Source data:
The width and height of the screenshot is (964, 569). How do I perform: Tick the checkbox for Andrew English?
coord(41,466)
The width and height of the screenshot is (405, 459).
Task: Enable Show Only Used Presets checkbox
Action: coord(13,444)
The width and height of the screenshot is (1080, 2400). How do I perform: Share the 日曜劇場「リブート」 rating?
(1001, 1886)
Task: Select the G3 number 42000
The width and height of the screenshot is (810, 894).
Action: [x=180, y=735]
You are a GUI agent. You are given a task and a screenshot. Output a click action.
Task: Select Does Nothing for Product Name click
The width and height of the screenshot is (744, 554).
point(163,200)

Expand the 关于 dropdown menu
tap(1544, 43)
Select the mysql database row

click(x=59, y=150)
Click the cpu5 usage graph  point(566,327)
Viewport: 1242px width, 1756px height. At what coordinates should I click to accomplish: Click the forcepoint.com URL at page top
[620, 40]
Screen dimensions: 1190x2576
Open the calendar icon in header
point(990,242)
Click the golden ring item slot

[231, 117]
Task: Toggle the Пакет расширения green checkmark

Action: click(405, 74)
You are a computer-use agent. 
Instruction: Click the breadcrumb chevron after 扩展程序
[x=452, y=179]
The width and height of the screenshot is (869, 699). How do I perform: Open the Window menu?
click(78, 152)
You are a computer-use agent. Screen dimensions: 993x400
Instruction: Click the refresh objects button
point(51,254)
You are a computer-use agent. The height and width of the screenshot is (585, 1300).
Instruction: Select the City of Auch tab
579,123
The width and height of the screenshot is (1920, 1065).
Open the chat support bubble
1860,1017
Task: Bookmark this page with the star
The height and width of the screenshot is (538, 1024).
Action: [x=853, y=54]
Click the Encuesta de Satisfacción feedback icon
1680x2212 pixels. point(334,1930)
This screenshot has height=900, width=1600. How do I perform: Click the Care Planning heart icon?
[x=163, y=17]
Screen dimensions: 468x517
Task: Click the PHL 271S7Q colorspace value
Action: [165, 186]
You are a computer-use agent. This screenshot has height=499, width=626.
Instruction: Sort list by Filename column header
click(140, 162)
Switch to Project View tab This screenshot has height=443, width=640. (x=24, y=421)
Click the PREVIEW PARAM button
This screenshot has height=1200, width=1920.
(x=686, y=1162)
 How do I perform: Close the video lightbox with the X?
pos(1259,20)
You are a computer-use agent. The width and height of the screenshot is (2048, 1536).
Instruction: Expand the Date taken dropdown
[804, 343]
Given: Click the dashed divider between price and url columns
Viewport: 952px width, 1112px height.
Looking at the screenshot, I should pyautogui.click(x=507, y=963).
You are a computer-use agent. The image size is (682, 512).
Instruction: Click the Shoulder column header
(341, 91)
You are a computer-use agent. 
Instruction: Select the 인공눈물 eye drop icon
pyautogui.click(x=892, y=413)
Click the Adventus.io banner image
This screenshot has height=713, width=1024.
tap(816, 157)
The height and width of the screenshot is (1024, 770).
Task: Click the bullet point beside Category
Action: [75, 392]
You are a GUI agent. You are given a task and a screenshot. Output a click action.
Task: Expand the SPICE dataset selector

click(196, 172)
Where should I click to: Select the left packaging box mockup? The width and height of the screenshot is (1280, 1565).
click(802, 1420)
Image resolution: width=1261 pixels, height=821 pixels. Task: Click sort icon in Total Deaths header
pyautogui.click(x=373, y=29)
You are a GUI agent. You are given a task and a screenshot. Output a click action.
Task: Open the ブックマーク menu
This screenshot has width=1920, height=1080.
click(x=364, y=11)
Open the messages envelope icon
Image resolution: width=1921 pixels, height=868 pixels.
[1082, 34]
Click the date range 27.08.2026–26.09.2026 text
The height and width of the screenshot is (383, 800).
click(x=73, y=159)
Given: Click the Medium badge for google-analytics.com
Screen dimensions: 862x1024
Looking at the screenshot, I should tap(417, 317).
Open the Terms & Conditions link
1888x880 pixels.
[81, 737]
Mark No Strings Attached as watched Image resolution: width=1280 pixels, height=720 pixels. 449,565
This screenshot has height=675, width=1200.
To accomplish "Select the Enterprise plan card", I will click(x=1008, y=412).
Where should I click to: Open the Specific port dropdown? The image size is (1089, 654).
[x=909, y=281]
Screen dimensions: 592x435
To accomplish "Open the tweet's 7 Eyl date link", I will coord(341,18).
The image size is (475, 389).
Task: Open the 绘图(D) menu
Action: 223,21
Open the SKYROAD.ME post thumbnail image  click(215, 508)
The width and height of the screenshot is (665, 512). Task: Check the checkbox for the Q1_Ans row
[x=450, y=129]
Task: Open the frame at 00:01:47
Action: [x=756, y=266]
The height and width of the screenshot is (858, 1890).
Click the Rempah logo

▶ [YOUR INSTRUCTIONS] Copy out the lines of the source data verbatim, starting with the line containing "The width and height of the screenshot is (869, 699)." and ending with the line containing "click(802, 1420)", both included.

▶ [EXPECTED ANSWER]
The width and height of the screenshot is (869, 699). How do I perform: Open the Window menu?
click(78, 152)
You are a computer-use agent. Screen dimensions: 993x400
Instruction: Click the refresh objects button
point(51,254)
You are a computer-use agent. The height and width of the screenshot is (585, 1300).
Instruction: Select the City of Auch tab
579,123
The width and height of the screenshot is (1920, 1065).
Open the chat support bubble
1860,1017
Task: Bookmark this page with the star
The height and width of the screenshot is (538, 1024).
Action: [x=853, y=54]
Click the Encuesta de Satisfacción feedback icon
1680x2212 pixels. point(334,1930)
This screenshot has height=900, width=1600. How do I perform: Click the Care Planning heart icon?
[x=163, y=17]
Screen dimensions: 468x517
Task: Click the PHL 271S7Q colorspace value
Action: [165, 186]
You are a computer-use agent. This screenshot has height=499, width=626.
Instruction: Sort list by Filename column header
click(140, 162)
Switch to Project View tab This screenshot has height=443, width=640. (x=24, y=421)
Click the PREVIEW PARAM button
This screenshot has height=1200, width=1920.
(x=686, y=1162)
 How do I perform: Close the video lightbox with the X?
pos(1259,20)
You are a computer-use agent. The width and height of the screenshot is (2048, 1536).
Instruction: Expand the Date taken dropdown
[804, 343]
Given: Click the dashed divider between price and url columns
Viewport: 952px width, 1112px height.
Looking at the screenshot, I should pyautogui.click(x=507, y=963).
You are a computer-use agent. The image size is (682, 512).
Instruction: Click the Shoulder column header
(341, 91)
You are a computer-use agent. 
Instruction: Select the 인공눈물 eye drop icon
pyautogui.click(x=892, y=413)
Click the Adventus.io banner image
This screenshot has height=713, width=1024.
tap(816, 157)
The height and width of the screenshot is (1024, 770).
Task: Click the bullet point beside Category
Action: [75, 392]
You are a GUI agent. You are given a task and a screenshot. Output a click action.
Task: Expand the SPICE dataset selector

click(196, 172)
Where should I click to: Select the left packaging box mockup? The width and height of the screenshot is (1280, 1565).
click(802, 1420)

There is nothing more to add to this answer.